Et, euuuuh ... Carton Rouge (parfaitement injustifié) à Li-An ! Paf ! Bien fait !

;-)

mardi 22 juillet 2008

Le petit Suisse qui se déguste par les 2 bouts

Alors les gars, c'est dingue ! En ce moment, je sais pas ce qui se passe, mais je lis que des trucs du tonnerre, sacré nom d'une pipe !


Dommage collatéral du plan B (d) ? Aléas du calendrier ? Horoscope bienveillant ? ... Ouais, bon, j'entends déjà les mauvaises langues dire que je suis simplement en train de lire les bouquins qu'on m'a offerts et que je n'ai pas achetés de mon propre chef ...


Mais peu importe, conchions ces colporteurs de ragots de bas étage et intéressons nous plutôt aujourd'hui à "No Futur is not dead" (sans"E" à futur "parce que c'est en français" !) , un superbe petit (par la taille) coucou suisse, paru en avril 2008, et réglé au quart de tour par Macchia, à qui l'on devait déjà "Eeeh ouais bonhomme", "Roman d'gare" ("Roman"... Z'avez pigé ? ...) , redessiné à chaque nouvelle réédition, ainsi que "The Beauty & New Fashion Hall : Un aller-retour au Quelqueparistan", récompensé par le Prix Rodolphe Töpffer à Genève en 2005.


Paru dans la collection Inaccessible étoile des éditions Hécatombe (tout un programme !) , ce joli petit livre à la couverture et la tranche sérigraphiées comporte en fait deux histoires, que le lecteur pourra découvrir successivement en le retournant : "No futur for you" et "No futur for me". Seul dilemme : par laquelle commencer ???


Le bouquin nous replonge un an en arrière, pratiquement jour pour jour, en ce mois de juillet 2007, lorsque quatre-vingts personnes, dont dix enfants, furent évacuées par les forces de l'ordre du plus ancien squat de Genève, le Rhino, (« Retour des Habitants dans les Immeubles Non Occupés ») , haut lieu de la culture alternative, qui était occupé depuis dix-neuf ans.

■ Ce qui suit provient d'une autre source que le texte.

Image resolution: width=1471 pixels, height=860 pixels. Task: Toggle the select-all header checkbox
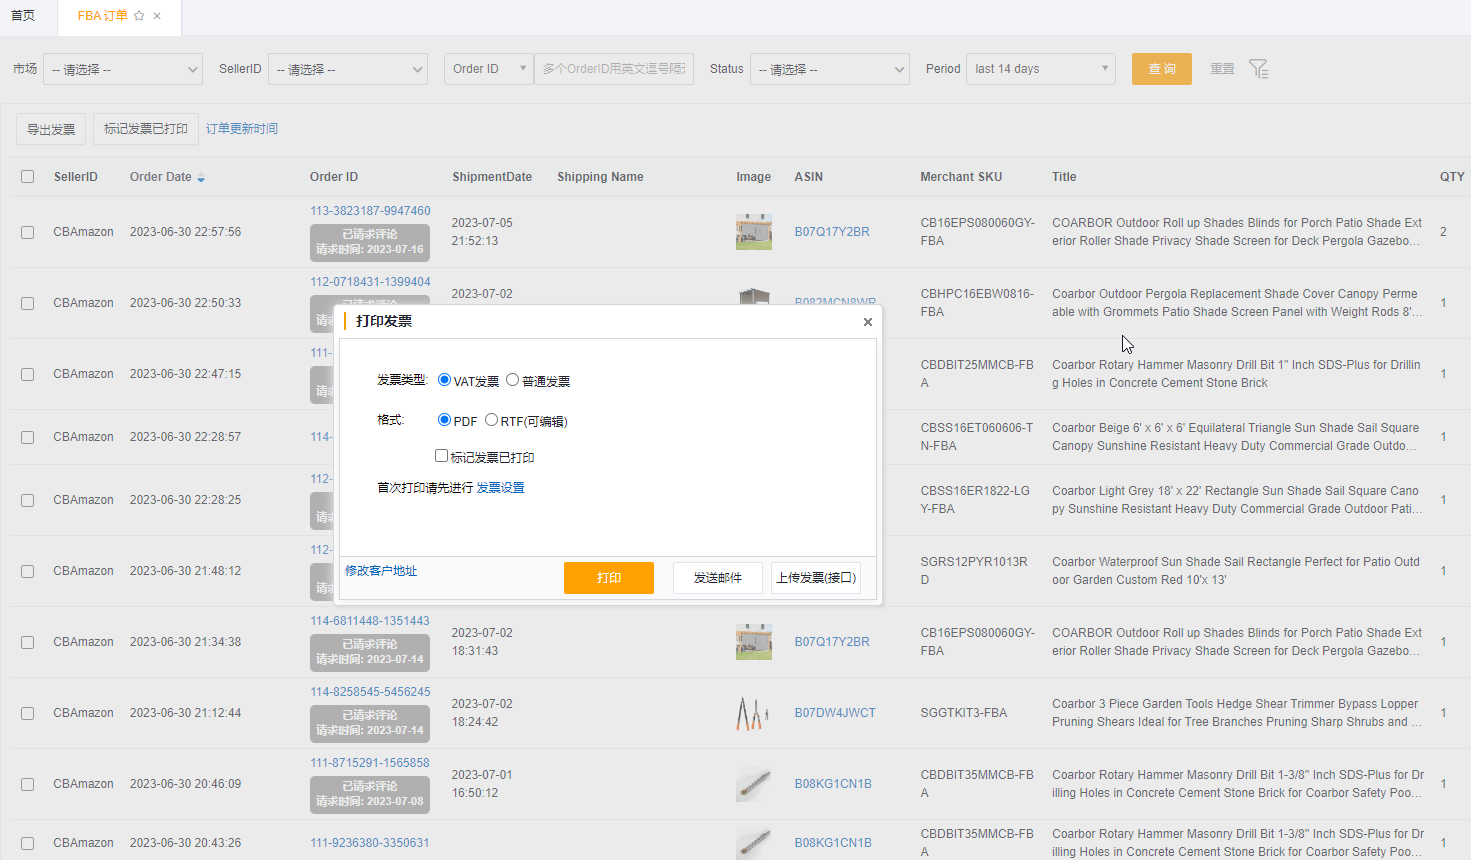[28, 177]
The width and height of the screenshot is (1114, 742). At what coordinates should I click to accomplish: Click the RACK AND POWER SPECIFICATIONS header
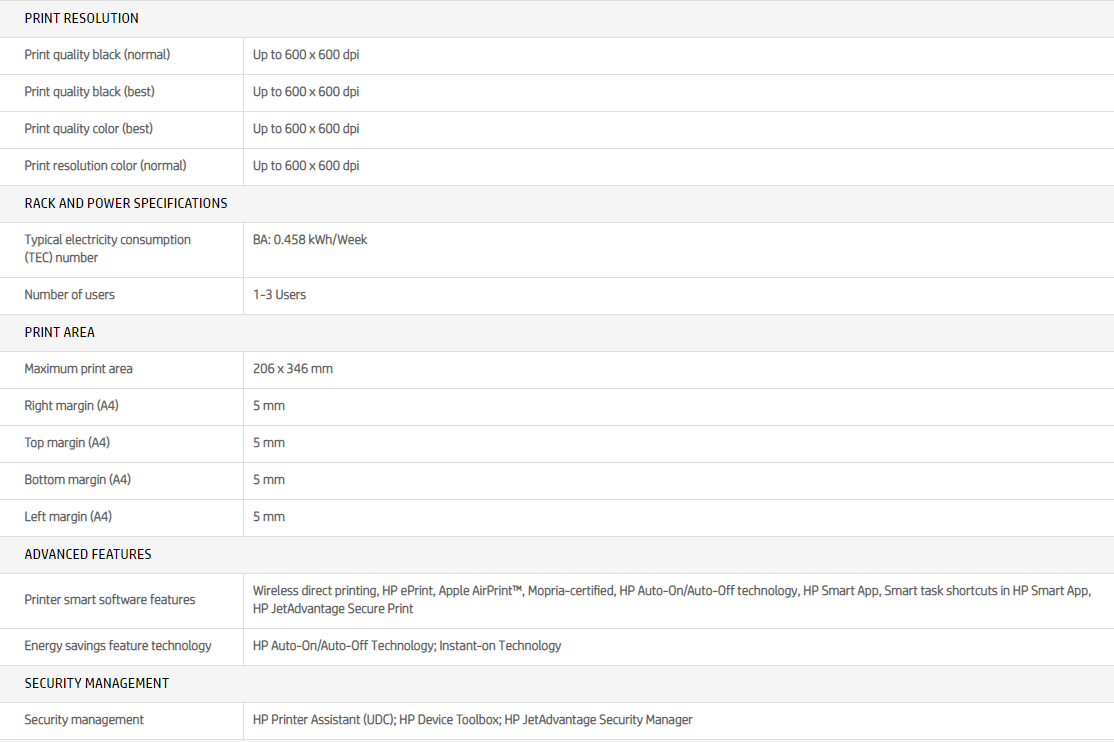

Macchia, à l'aide d'un splendide dessin "brut de décoffrage" aux noirs bien profonds et aux blancs pas si blancs, travaillés à grands coups de grosses tâches ("macchie" en italien) de Typex bien crades, au travers desquelles transparait encore le premier jet d'encre, nous y expose, avec son humour caustique et désabusé, non seulement sa propre vision "altermondialiste" de notre société (il n'est d'ailleurs pas toujours d'accord avec lui-même comme en témoigne la superbe scène d'introspection dans la cellule où il est enfermé) , mais également la nôtre, celle des passants, du flic décérébré (qui a dit "c'est un pléonasme" ?) qui l'extrait aux forceps de son squat utérin, de ses parents, ou bien encore de ses camarades d'infortune.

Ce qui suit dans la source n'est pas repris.